◆ THE PROBLEM ◆
Starting with the row that contains "This screenshot has" and going on through the end of the rows, write out those rows again, requests included, multiplying every coordinate in the answers by 0.85 and rounding to whole numbers with halves rounded up. Leave the pictures out of your answer.

<<<<

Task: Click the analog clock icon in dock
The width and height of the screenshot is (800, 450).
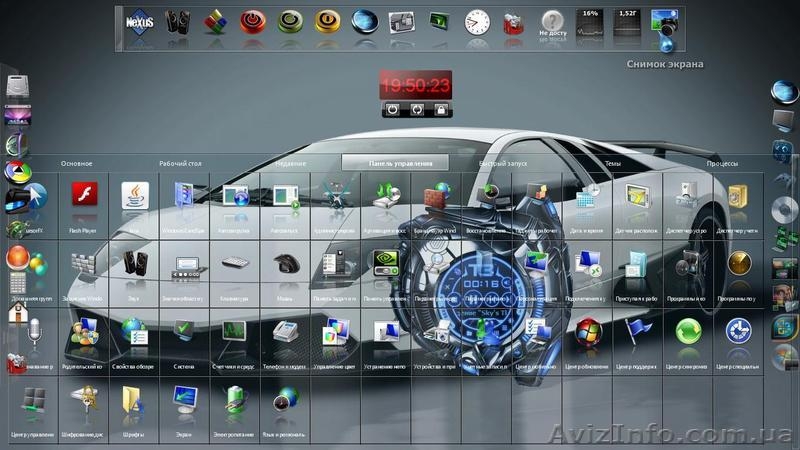Action: tap(477, 22)
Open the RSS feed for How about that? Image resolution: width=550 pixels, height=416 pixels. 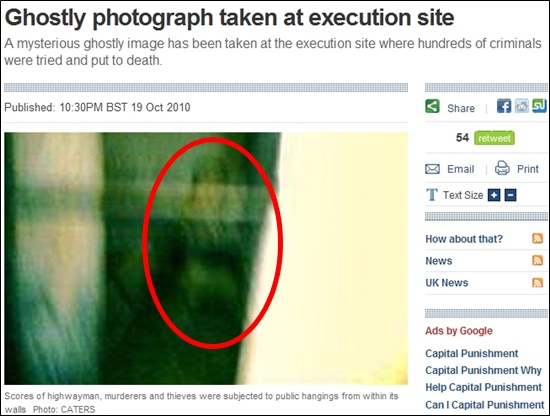coord(537,239)
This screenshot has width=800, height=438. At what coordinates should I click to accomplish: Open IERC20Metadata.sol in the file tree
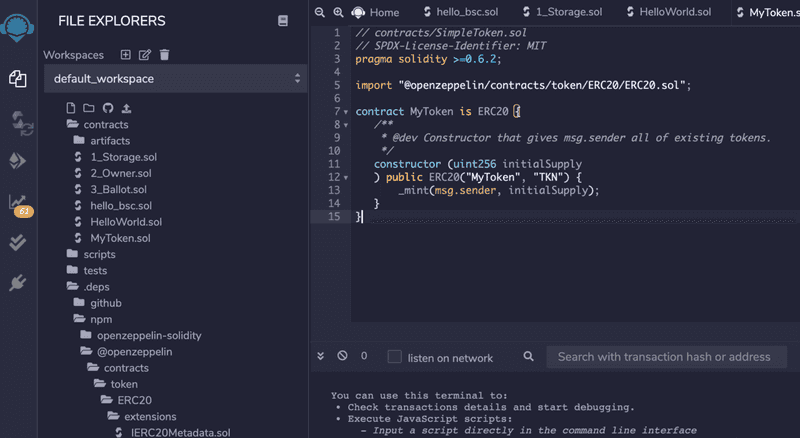[x=180, y=433]
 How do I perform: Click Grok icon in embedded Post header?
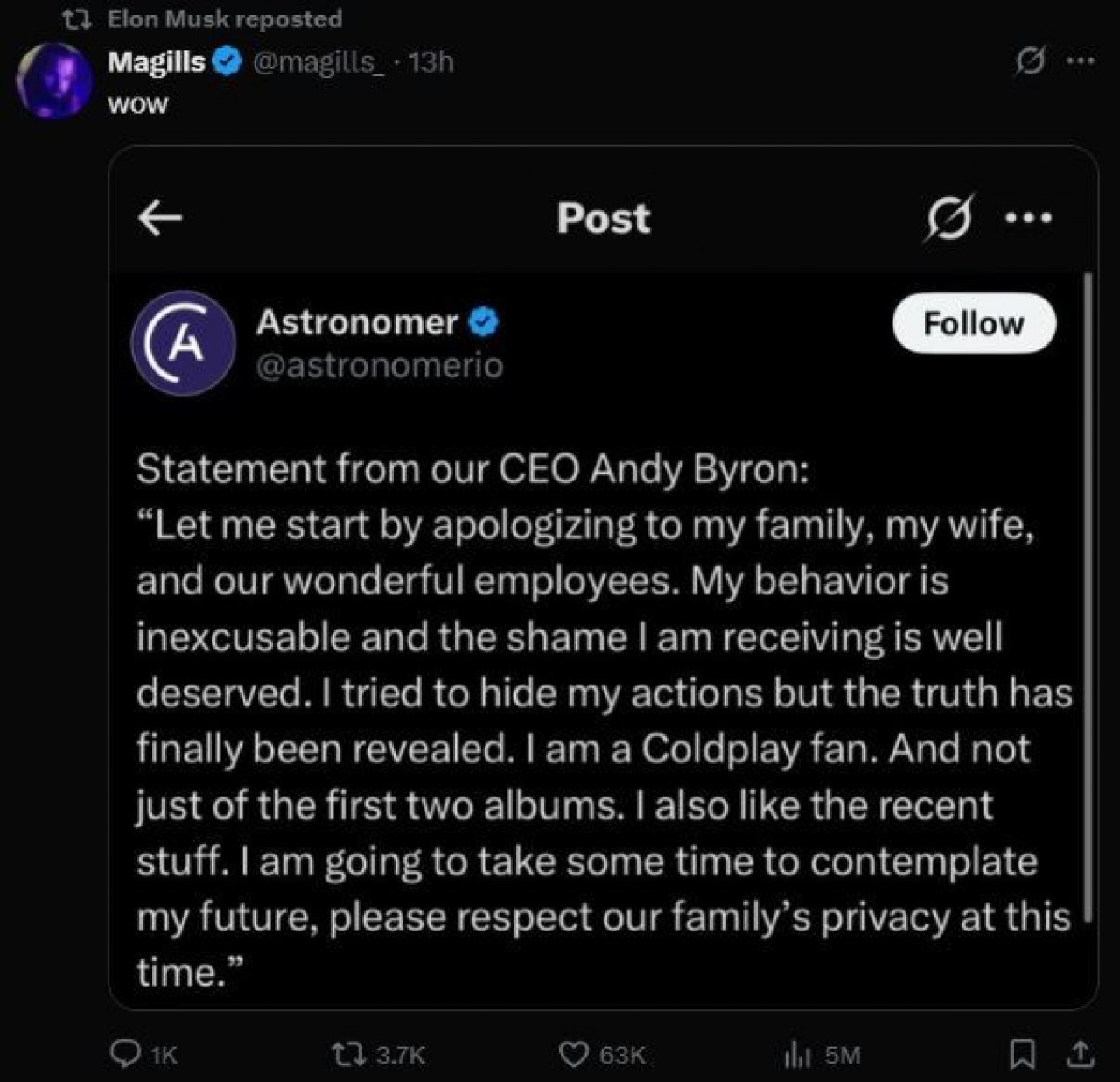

>>>>

◆ EXERCISE RESULT ◆
This screenshot has width=800, height=438. At what coordinates should I click to accomplish: Open IERC20Metadata.sol in the file tree
[x=153, y=368]
 How do I perform: Click Grok icon in embedded Post header?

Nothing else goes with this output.